そしてルナは彼女を急かすようにパタパタと駆け出し、出入口の方へ少し進んでから振り返って待った。
ディアナが箱を鎖で閉じてヴィスを背負い、神仙に別れの挨拶を切り出そうと「じゃあ――」と振り向くと、丁度そこへ神仙が話し掛けていた。
「にしてもディアナ、お前さん一体どうしたんじゃ?」
ディアナはきょとんと固まって頭を回転させるが何も心当たりが無く、「はぁ…? 何がでしょうか?」と首を傾げて訊き返した。
神仙は惚けるなというように目を細めた。
「何って、口調じゃよ…口調。何だか変なことになっとる。普通にしておった方がいいんじゃないか。娘っ子が自分のことを『僕』なんぞと言い出しおって…」
「…あぁ」
彼女は納得するとそう声を漏らして微かに笑った。
彼女には二人の師がいたが、その最初の師が神仙だった。
彼の下で姉と修業し、封印師と戦士に道を分かたれたことで彼女は剣聖の下での修業を始めることとなったのだ。
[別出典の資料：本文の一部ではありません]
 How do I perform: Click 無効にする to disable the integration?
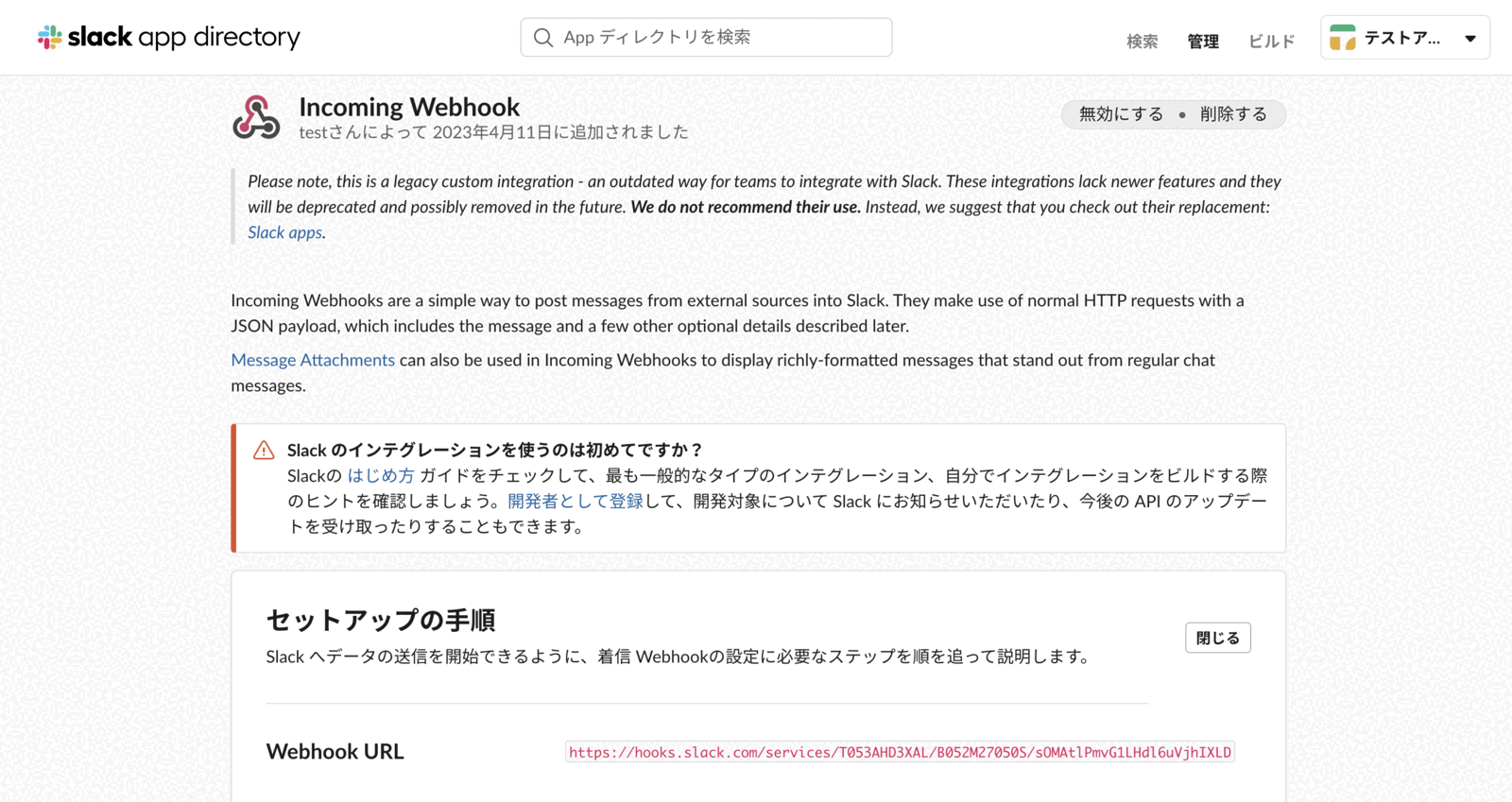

だから、彼は戦士として決意を固める前の彼女しか知らないのだった。
「………いいんですよ。僕は。これで」
ディアナの声は少し寂しげで、しかし頑なな意思を帯びていた。
「……いやぁ、でも…お前さん…」
と、神仙はそう手を伸ばしてから言葉を失う。
ディアナはそれに冷たい笑みを返すと、ルナが待つ方を向いて黄昏た。
「…いいんです」
再び、決意を改めるようにはっきりと告げた。
ディアナの視線の先ではルナが両手でスカートを握り締めて顔を赤らめたままソワソワしている。
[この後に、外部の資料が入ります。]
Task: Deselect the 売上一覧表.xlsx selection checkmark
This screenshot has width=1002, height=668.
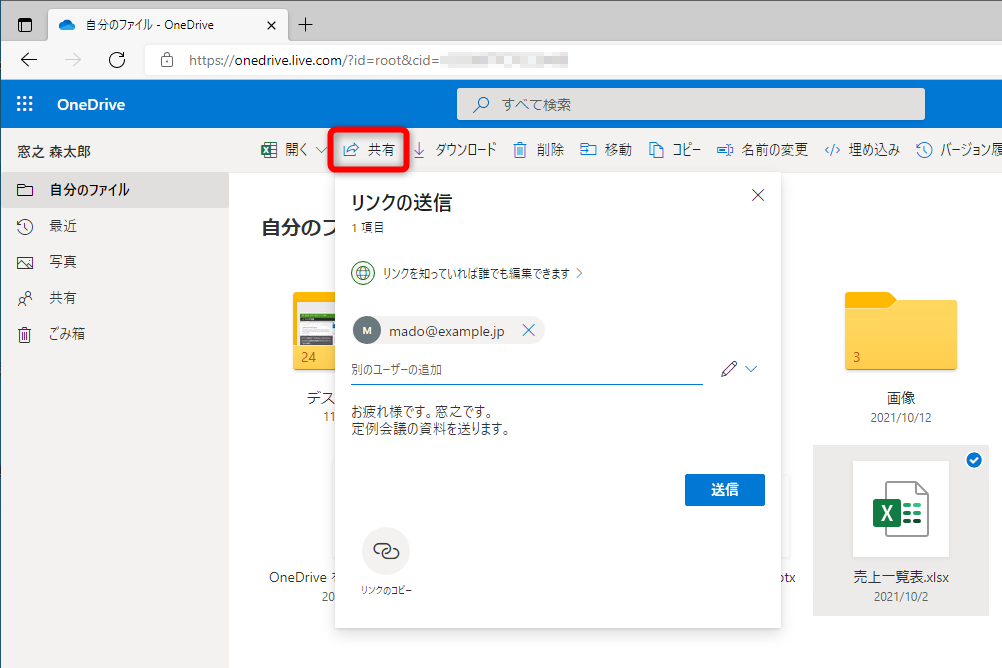Action: tap(974, 460)
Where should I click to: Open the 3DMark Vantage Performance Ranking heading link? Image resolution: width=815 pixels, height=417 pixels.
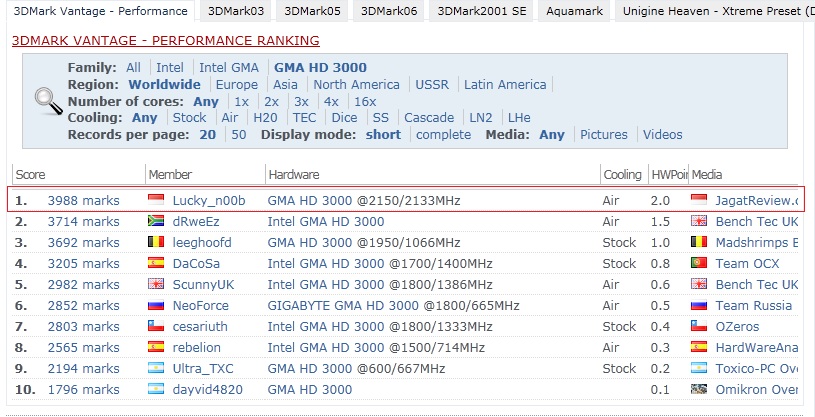[x=165, y=41]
女らしい格好の自分というものに慣れていない彼女はその羞恥に耐えかねていた。
…すると、ふとした拍子に彼女の顔から赤みが消え、動きが止まる。
今度は何かを探すように辺りを見て別の意味でソワソワし始めたようだった。
そして人々の作業スペースから少し離れたところまで歩いていくと、唐突にそこにしゃがみ込んでモタモタとペティコードを捲し上げようとしていた。
…直感的にゾッとして、真剣な決意に険しい顔をしていたディアナはその表情を崩し大慌てで駆け出していった。
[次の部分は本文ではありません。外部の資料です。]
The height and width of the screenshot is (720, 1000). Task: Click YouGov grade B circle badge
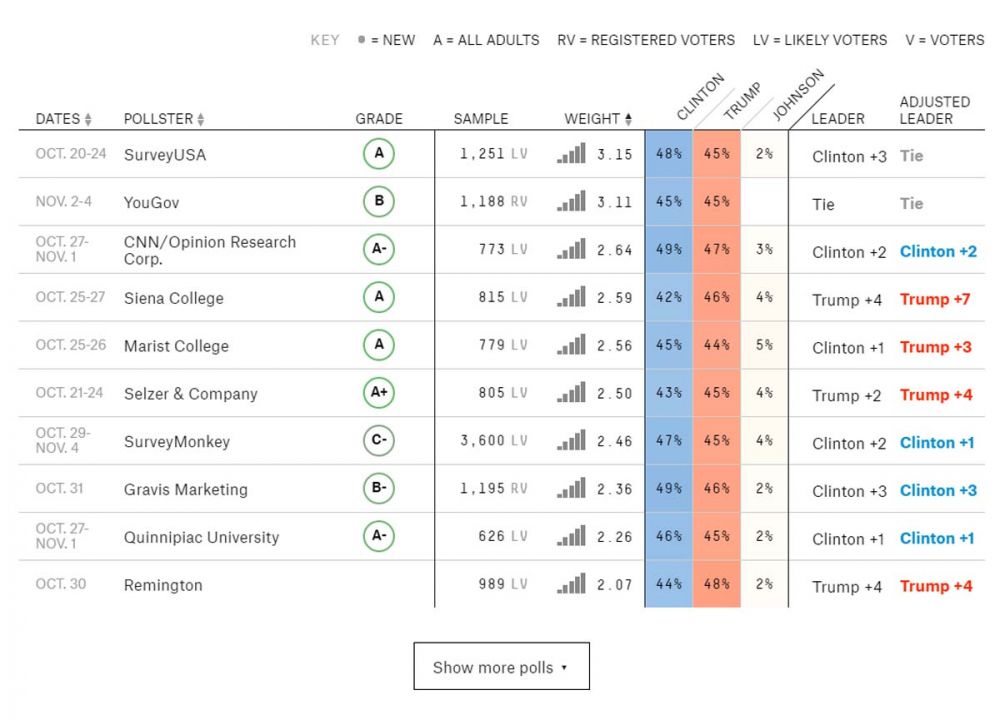coord(379,202)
「ちょっ、ちょっ…ちょっと! 待って何してるの何してるのルナ!?」
「え? だってこんなヒラヒラしたもんつけたまんまベンやったら、うらっかわにひっかけちまってあとでかゆくなっちまうぞ」
「そ、そうじゃなくて、案内するからトイレ行くなら行って! 普通の人は床にしたりしないの!」
パチクリと目を瞬いているルナを引っ張って走りながら「お師匠様失礼します!」と叫んでいくディアナを神仙は頭を掻いて見送った。
作業中だった人々はルナの奇行染みた行動に度肝を抜かれて茫然と二人を見つめていた。
「といれってなぁベンのことか? にんげんってなぁベンするとこまできまってんのかぁ?」
難解そうに大声で訊ねながら引っ張られていくルナ。
その非常識な問答は出入口の外へ出てもくぐもって聞こえた。
神仙は一仕事終わったような大きな溜め息と苦笑いを伴って持ち場の椅子へと戻っていった。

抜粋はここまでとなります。